Some of these security interests may be purchase money security interests ("PMSIs") under the PPSA. A PMSI arises where the secured party has provided the finance required by the grantor to acquire the collateral. A hire purchase agreement, retention of title arrangement and PPS lease are also PMSIs. If registered in time by a registration that indicates that it is a PMSI, these are afforded a higher priority (called 'super priority') over an earlier non PMSI security interest that has been perfected (subject to some exceptions) .
Timing of registration
The best possible priority and protection will be gained by registration immediately before the relevant agreement giving rise to the security interest is signed.
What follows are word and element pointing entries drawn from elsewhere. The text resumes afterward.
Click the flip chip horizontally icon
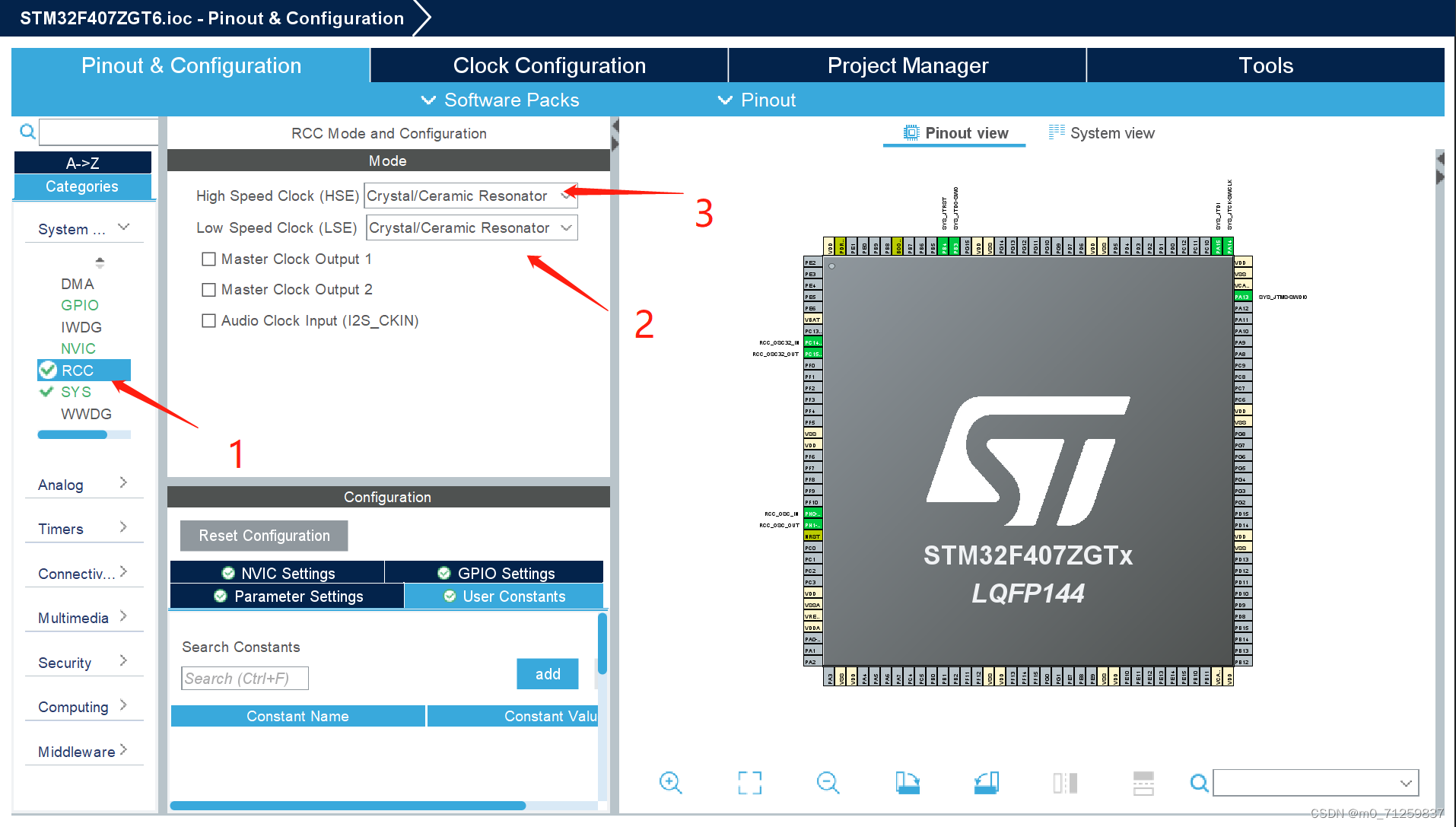The width and height of the screenshot is (1456, 827). pyautogui.click(x=1064, y=782)
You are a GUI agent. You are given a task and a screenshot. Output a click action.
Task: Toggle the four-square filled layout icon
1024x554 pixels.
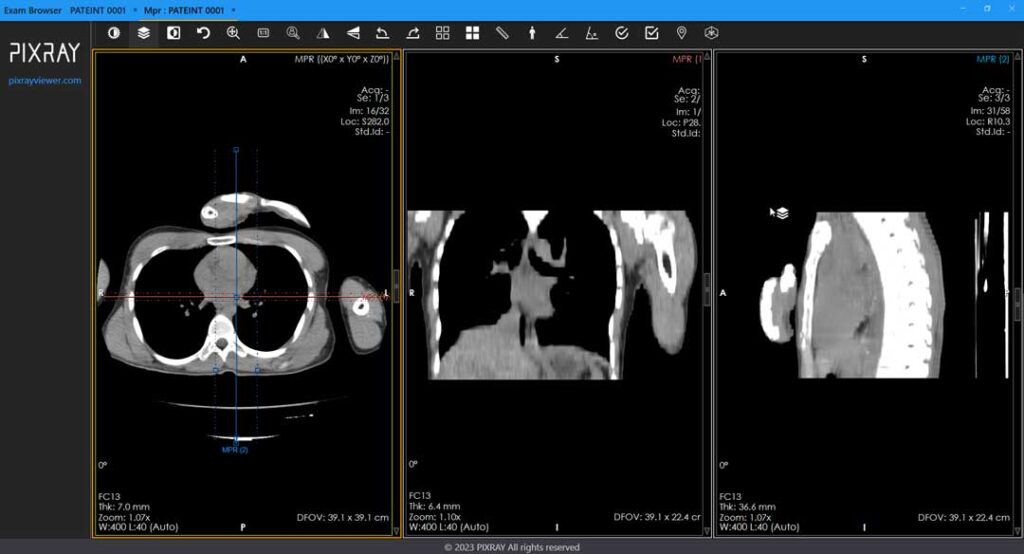click(472, 33)
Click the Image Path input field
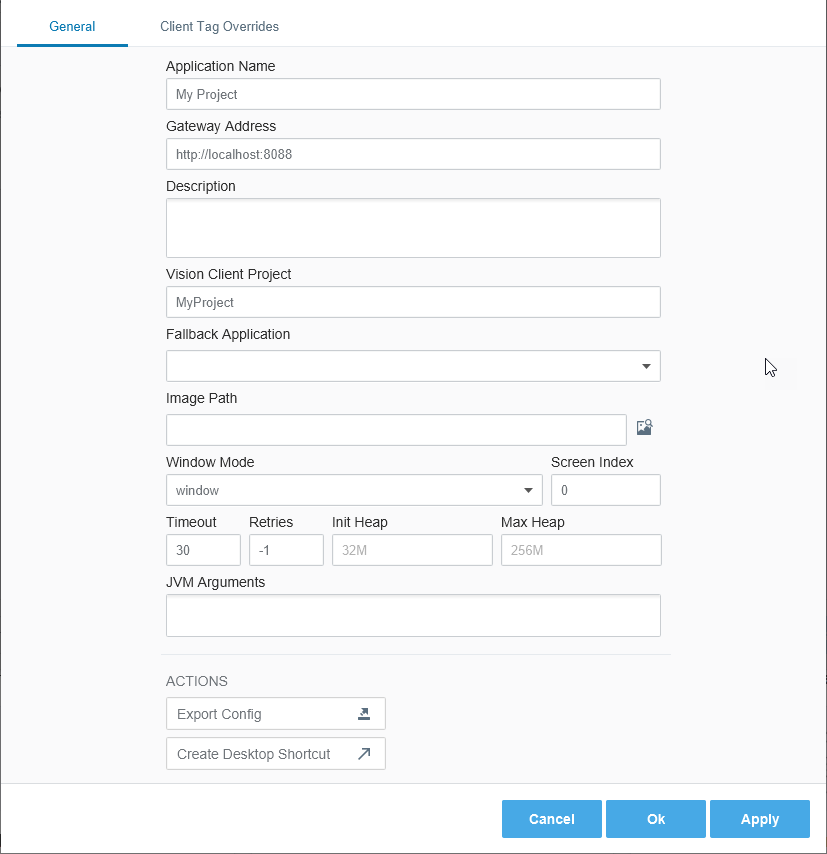 396,430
In any event, PMSIs must be registered within timeframes specified under the PPSA in order to gain super-priority. There are different time limits depending on the nature of the collateral. The time limits are as follows:
|Type of collateral
||When PMSI must be registered
|Collateral is inventory
|If goods - before the grantor obtains possession of the goods
If any other kind of inventory - before the security interest attaches to the inventory
|Collateral is in personal property, other than inventory
||If goods - within 15 business days after the day the grantor obtains possession of the goods
If any other personal property - within 15 business days after the day the security interest attaches to the property
Where a security interest is granted by a company
Where the grantor is a company section 588FL of the Corporations Act 2001 (Cth) should be noted. This section requires security interests granted by a company to be registered within 20 business days after the security agreement giving rise to the security interest came into force. With limited exceptions, failure to register by that time can mean the security interest vests in the company on its insolvency (ie., the holder of the security interest will lose its interest in the property). If a registration is made after this time, the security interest remains subject to this vesting risk for 6 months after registration.
Whilst there is provision in the Corporations Act to apply for an extension of time to register security interests, recent cases indicate that there are limitations in the comfort obtained in making such an application, even if successful. In the matter of Apex Gold Pty Ltd  NSWSC 881 and In the matter of Cardinia Nominees Pty Ltd  NSWSC 32 the court extended the time for registration of the security interests under the Corporations Act, but in each case the extension was granted on conditions which substantially reduced the effectiveness of the extension. These cases indicate that an extension may not be granted where the delay to register was other than inadvertent, accidental or due to another sufficient cause, where other unsecured creditors would be disadvantaged or where there was a long delay.
In conclusion, principals and contractors need to be aware of these very real risks in not registering or delaying registration of security interests on the PPSR. Whilst there may be commercial reasons for not registering security interests, it is worth the effort involved in considering each construction project at the outset and if the decision is made to register, to do so promptly.
Who does this affect?
Parties involved in construction and supply agreements.
What do you need to do?
Review all construction and supply agreements for security interests that may require registration.